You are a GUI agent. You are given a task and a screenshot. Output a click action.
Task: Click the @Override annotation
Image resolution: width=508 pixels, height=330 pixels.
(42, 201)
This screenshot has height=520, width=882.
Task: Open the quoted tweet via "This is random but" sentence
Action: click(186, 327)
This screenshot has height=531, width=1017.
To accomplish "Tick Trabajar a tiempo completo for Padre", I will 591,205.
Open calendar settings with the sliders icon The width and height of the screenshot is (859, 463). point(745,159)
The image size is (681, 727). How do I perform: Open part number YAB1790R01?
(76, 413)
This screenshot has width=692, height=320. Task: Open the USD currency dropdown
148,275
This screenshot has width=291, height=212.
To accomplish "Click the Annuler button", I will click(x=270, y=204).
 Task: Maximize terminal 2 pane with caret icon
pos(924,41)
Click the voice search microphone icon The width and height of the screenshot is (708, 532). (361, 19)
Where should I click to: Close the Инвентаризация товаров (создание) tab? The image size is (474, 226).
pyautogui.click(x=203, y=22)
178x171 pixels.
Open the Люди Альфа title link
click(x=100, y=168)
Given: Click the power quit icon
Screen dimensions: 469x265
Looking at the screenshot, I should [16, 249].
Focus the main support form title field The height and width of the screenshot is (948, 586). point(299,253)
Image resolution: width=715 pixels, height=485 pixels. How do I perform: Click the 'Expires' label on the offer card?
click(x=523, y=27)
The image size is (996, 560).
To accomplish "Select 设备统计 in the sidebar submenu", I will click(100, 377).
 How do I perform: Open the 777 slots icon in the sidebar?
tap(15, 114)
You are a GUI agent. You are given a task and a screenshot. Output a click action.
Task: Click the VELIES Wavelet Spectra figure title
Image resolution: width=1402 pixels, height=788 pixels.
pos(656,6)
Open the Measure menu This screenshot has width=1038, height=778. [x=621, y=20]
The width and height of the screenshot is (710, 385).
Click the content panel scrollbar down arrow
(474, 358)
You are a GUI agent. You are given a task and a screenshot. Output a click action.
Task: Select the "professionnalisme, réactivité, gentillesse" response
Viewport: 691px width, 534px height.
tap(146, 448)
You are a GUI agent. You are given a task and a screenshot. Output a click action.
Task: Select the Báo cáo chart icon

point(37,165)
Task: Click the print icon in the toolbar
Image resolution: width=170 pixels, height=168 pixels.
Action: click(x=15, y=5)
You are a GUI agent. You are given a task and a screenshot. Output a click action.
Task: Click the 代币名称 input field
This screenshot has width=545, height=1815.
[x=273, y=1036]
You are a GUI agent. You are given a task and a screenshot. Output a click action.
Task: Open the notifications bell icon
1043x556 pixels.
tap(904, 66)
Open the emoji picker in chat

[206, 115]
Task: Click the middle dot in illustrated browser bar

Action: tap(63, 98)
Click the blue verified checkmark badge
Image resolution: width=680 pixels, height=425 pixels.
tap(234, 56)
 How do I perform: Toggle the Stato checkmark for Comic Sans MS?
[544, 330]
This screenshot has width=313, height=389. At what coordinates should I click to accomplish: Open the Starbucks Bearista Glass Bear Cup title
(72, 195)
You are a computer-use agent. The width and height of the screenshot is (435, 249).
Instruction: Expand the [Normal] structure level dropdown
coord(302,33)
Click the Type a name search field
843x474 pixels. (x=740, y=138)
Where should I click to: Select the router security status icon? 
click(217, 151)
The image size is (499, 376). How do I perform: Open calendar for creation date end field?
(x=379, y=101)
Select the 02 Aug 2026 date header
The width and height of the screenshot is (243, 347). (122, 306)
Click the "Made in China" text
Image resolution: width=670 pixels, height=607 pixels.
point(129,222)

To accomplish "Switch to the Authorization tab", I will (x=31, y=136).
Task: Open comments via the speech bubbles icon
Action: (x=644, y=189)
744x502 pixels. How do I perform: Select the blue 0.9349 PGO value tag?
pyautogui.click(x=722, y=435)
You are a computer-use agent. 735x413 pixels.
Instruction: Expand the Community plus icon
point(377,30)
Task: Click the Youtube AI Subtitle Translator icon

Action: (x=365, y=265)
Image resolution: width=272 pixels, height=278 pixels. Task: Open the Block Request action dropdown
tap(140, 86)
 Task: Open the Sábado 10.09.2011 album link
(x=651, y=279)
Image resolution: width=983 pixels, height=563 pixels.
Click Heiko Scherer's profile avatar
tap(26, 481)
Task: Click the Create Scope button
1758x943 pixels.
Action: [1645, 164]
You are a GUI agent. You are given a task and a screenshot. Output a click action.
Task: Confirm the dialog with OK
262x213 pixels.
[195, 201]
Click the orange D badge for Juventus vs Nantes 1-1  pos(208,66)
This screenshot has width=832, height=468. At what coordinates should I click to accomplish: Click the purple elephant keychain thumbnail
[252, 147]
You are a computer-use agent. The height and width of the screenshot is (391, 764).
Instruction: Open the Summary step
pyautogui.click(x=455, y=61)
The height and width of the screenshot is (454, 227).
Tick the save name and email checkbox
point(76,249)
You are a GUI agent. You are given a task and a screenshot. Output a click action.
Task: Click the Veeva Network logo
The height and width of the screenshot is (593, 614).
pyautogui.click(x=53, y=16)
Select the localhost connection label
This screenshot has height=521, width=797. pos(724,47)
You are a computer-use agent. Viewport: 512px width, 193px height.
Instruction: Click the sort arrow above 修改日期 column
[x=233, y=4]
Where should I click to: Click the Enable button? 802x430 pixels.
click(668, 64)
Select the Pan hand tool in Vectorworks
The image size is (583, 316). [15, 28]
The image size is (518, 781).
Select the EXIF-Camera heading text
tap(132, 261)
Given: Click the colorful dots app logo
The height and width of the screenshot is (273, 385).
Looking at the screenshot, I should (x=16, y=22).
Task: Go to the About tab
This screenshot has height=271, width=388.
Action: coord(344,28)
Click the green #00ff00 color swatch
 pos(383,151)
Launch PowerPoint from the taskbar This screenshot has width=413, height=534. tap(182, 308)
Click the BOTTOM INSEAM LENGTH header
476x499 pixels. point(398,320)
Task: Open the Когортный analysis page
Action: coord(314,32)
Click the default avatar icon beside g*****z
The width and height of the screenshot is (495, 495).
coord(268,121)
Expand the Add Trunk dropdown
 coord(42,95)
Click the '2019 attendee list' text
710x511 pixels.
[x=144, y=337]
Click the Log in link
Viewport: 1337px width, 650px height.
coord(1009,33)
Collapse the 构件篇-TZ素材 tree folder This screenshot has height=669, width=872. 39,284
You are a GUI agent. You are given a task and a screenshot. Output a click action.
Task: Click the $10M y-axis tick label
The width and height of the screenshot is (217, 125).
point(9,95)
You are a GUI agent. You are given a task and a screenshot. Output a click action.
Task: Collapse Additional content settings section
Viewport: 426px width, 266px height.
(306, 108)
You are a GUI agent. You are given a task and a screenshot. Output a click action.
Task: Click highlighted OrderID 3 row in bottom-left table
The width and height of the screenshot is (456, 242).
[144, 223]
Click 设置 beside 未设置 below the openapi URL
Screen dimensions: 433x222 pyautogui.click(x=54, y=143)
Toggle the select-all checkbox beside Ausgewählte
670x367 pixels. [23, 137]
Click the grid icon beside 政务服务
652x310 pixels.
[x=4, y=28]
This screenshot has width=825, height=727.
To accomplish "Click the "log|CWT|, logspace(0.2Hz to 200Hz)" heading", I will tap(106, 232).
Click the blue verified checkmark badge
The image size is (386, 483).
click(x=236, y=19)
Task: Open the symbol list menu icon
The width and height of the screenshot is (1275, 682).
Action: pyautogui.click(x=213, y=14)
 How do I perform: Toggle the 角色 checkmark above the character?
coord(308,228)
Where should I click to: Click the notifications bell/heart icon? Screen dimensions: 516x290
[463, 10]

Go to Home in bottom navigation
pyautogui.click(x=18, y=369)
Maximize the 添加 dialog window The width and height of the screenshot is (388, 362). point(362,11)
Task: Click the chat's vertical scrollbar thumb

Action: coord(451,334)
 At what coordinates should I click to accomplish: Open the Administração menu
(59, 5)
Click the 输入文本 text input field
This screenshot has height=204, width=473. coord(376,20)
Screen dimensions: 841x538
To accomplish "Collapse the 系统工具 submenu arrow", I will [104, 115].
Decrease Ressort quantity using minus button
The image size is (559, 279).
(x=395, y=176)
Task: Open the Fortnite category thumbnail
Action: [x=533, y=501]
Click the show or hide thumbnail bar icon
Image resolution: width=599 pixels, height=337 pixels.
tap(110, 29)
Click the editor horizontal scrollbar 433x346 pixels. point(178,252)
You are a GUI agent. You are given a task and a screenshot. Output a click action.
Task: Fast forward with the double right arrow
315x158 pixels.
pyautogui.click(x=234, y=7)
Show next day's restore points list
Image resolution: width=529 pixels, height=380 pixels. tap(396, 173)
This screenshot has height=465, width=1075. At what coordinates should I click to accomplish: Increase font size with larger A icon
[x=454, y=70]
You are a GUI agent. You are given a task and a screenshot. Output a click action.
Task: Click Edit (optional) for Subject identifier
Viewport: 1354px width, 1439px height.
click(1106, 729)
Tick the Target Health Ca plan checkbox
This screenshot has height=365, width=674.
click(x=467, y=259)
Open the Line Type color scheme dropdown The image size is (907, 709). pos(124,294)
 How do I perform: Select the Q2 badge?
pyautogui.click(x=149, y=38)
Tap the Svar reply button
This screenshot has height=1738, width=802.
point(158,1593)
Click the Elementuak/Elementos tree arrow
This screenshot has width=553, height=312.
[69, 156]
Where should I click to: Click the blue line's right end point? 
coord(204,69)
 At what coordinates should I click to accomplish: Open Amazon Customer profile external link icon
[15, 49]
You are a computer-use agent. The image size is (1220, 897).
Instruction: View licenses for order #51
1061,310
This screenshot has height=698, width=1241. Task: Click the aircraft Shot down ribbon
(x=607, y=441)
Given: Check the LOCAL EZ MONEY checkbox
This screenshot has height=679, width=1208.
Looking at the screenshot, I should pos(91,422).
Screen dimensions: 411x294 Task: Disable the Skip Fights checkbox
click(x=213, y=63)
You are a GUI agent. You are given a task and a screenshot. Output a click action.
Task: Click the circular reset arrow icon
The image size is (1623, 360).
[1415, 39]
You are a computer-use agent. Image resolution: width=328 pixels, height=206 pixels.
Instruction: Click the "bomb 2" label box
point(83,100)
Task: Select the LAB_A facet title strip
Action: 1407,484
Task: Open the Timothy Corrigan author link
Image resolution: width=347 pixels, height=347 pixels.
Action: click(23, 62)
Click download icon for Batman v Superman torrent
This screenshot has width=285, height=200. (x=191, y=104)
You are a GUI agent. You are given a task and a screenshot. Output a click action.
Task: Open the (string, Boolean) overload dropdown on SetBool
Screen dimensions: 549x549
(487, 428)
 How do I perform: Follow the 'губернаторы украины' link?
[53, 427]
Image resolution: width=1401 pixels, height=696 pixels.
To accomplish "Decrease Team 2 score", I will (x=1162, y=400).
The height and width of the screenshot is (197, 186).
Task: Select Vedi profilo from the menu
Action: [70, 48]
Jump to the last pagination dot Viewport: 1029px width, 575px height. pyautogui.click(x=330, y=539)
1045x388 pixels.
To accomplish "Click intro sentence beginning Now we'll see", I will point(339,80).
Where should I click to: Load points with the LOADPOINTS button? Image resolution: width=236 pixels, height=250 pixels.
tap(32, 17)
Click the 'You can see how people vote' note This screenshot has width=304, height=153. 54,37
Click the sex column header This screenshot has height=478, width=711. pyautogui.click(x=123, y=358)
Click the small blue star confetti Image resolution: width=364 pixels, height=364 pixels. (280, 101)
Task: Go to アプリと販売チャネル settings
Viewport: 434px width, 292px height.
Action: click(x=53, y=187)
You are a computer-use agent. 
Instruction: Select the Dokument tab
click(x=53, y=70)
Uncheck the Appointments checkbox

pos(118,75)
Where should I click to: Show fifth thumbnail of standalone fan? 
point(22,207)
+===+
EXERCISE PROMPT: Set down, exactly as they appear above, all lines from the one that has "the Administração menu" down to the one that has "Click the editor", including those two and no others.

RESPONSE TO THE TASK:
 At what coordinates should I click to accomplish: Open the Administração menu
(59, 5)
Click the 输入文本 text input field
This screenshot has height=204, width=473. coord(376,20)
Screen dimensions: 841x538
To accomplish "Collapse the 系统工具 submenu arrow", I will [104, 115].
Decrease Ressort quantity using minus button
The image size is (559, 279).
(x=395, y=176)
Task: Open the Fortnite category thumbnail
Action: [x=533, y=501]
Click the show or hide thumbnail bar icon
Image resolution: width=599 pixels, height=337 pixels.
tap(110, 29)
Click the editor horizontal scrollbar 433x346 pixels. point(178,252)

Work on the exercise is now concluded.